▶ Given data
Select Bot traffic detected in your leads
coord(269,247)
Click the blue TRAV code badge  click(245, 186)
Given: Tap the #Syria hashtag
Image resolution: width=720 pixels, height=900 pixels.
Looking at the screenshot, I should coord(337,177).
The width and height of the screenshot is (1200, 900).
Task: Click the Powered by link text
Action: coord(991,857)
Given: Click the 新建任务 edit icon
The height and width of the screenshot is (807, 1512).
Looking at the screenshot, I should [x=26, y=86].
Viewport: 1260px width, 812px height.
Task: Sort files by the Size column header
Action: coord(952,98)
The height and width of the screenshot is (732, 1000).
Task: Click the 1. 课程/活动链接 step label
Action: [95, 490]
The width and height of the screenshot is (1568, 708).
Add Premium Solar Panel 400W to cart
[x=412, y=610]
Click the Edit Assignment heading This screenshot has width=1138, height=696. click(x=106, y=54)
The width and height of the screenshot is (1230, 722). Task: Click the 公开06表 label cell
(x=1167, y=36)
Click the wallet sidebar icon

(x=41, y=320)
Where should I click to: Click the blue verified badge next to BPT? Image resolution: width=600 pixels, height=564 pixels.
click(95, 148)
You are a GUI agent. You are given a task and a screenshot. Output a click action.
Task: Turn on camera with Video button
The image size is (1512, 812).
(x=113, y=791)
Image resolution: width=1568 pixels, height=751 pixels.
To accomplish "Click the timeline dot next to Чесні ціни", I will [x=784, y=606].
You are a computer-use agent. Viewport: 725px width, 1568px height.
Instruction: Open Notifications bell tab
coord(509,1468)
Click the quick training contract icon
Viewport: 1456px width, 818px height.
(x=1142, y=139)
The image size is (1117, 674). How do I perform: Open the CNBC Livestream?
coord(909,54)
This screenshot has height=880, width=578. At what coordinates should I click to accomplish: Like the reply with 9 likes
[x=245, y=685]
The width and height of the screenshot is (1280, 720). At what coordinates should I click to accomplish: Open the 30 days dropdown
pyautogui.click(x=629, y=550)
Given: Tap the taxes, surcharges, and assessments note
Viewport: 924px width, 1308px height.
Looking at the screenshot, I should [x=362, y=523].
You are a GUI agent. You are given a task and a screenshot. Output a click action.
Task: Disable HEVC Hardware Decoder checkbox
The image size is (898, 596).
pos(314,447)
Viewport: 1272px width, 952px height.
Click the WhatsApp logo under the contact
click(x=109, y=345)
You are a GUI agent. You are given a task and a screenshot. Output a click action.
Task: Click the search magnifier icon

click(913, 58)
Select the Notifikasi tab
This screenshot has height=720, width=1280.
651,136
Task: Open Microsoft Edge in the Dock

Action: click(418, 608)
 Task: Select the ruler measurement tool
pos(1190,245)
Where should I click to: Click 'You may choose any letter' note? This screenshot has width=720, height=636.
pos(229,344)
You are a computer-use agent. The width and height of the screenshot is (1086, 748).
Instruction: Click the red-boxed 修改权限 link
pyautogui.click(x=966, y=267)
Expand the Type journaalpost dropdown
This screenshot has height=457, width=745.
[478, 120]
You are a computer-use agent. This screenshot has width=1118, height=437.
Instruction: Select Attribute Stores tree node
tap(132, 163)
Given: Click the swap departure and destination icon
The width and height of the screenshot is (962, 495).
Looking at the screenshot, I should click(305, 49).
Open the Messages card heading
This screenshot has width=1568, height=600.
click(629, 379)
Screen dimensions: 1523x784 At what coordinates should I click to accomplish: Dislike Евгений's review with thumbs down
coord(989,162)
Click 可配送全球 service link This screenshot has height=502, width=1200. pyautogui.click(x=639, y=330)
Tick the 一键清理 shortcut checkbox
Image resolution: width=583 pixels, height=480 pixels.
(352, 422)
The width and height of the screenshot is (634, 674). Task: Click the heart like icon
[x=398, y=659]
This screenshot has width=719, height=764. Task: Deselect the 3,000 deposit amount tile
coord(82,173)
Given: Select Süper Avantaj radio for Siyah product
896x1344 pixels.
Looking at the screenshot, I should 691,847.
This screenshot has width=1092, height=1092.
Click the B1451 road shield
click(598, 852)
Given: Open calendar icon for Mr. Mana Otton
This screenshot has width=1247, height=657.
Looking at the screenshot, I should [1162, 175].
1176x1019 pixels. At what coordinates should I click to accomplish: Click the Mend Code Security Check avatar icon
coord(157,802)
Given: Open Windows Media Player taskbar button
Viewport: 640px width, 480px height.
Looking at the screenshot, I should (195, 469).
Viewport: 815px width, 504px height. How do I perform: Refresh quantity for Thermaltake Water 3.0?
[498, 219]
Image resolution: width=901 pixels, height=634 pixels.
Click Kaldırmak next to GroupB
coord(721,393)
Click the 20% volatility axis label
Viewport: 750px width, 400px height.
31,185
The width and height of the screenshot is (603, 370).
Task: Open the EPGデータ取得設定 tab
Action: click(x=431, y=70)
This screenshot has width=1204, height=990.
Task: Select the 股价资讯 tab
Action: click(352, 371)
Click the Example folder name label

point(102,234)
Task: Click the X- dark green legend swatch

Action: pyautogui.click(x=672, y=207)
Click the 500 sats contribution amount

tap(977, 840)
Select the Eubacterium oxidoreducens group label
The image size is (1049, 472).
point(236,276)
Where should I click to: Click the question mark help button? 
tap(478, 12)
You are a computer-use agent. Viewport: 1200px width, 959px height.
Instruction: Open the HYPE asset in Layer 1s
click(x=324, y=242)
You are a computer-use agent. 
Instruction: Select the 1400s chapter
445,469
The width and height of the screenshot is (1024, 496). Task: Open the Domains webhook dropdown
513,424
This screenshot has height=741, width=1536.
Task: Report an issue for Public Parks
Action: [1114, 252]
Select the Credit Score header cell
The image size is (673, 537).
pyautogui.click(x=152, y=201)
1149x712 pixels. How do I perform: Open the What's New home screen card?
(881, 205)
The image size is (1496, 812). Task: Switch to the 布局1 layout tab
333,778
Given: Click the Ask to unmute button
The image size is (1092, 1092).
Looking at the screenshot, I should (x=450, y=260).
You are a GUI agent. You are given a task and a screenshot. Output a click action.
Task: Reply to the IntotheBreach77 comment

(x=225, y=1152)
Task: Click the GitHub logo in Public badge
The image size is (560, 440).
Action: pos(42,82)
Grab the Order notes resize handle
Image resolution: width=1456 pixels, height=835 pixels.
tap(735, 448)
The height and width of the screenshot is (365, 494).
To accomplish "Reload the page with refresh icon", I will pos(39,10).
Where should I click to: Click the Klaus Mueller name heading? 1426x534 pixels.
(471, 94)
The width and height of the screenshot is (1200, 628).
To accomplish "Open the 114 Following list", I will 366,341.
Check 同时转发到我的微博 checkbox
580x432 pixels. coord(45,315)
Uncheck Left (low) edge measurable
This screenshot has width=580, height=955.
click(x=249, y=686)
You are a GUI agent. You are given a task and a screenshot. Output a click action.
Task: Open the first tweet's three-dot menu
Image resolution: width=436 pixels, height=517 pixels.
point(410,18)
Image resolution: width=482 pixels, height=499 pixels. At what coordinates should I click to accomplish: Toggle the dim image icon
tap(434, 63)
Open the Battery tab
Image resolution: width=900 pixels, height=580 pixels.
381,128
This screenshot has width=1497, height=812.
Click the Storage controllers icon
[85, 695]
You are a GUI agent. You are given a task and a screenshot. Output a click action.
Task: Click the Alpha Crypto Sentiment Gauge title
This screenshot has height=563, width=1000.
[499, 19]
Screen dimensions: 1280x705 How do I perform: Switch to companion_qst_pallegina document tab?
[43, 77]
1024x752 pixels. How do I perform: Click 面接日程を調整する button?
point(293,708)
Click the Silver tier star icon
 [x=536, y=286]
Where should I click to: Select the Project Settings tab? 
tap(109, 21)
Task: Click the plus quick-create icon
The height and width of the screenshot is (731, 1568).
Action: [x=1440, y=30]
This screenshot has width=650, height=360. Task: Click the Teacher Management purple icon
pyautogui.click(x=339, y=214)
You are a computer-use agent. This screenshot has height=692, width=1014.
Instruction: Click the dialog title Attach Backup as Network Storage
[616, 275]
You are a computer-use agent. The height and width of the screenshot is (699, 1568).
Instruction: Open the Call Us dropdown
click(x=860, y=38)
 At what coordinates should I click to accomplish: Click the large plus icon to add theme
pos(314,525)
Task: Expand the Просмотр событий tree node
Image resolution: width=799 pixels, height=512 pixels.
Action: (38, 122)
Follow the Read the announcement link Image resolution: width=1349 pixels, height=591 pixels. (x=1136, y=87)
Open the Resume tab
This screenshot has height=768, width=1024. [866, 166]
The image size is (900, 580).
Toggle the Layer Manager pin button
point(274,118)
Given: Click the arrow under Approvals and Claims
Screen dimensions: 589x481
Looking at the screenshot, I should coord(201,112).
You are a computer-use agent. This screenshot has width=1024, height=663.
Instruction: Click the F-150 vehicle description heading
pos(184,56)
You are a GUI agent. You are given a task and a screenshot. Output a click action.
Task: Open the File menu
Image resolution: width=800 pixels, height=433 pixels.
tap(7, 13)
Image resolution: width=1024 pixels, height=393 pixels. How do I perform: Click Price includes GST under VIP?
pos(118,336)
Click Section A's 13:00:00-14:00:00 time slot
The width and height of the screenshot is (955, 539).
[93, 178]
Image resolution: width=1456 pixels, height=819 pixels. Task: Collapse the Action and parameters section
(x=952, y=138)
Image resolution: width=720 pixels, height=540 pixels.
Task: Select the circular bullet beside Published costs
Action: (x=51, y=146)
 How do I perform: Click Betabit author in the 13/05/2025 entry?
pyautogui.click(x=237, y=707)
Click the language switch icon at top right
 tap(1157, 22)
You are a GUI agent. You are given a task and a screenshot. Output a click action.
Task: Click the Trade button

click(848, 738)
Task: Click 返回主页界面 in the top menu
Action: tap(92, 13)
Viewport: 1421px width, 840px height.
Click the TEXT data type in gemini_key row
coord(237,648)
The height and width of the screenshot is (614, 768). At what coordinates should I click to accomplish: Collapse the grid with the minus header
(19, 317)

▶ Brief
Please transcribe, exactly and with nothing added, the lines from the first line of the material above through the line that contains "Given: Click the 新建任务 edit icon".

▶ Solution below
Select Bot traffic detected in your leads
coord(269,247)
Click the blue TRAV code badge  click(245, 186)
Given: Tap the #Syria hashtag
Image resolution: width=720 pixels, height=900 pixels.
Looking at the screenshot, I should coord(337,177).
The width and height of the screenshot is (1200, 900).
Task: Click the Powered by link text
Action: coord(991,857)
Given: Click the 新建任务 edit icon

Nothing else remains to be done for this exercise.